DATA FOR THE TASK:
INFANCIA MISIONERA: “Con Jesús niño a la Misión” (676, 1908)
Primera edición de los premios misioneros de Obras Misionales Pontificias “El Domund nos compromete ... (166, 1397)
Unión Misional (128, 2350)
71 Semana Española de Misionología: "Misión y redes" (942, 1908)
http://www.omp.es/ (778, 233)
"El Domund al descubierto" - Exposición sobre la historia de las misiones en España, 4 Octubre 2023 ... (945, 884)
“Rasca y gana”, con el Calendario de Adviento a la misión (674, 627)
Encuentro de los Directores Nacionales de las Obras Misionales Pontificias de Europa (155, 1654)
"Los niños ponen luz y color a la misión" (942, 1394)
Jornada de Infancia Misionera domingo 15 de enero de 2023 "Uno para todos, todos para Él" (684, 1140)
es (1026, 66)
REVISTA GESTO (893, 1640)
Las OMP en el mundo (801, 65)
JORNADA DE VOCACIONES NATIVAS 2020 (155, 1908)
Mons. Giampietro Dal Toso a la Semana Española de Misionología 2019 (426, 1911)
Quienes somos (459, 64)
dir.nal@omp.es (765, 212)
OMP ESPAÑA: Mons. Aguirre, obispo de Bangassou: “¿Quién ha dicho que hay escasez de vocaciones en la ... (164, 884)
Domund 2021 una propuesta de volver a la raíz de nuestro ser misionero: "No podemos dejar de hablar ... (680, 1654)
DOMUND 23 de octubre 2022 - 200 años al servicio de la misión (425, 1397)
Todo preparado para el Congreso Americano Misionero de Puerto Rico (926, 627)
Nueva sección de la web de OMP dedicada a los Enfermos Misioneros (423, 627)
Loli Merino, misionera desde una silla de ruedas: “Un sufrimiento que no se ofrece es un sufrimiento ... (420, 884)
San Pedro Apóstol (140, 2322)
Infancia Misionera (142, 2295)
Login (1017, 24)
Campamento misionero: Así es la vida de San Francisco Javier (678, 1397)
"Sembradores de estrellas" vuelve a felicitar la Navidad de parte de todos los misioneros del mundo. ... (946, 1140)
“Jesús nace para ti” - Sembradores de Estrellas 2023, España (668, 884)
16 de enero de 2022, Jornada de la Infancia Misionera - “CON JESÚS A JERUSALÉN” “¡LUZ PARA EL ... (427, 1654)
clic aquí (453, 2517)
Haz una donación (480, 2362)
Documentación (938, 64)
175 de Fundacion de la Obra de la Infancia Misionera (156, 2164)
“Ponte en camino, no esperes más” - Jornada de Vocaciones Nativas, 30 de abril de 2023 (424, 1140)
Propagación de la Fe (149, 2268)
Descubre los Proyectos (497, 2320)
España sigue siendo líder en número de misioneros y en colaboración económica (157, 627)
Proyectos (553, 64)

WHAT NEEDS TO BE DONE:
Copy out whichever lines of the listing contain the word "Pontificias".

REPLY:
Primera edición de los premios misioneros de Obras Misionales Pontificias “El Domund nos compromete ... (166, 1397)
Encuentro de los Directores Nacionales de las Obras Misionales Pontificias de Europa (155, 1654)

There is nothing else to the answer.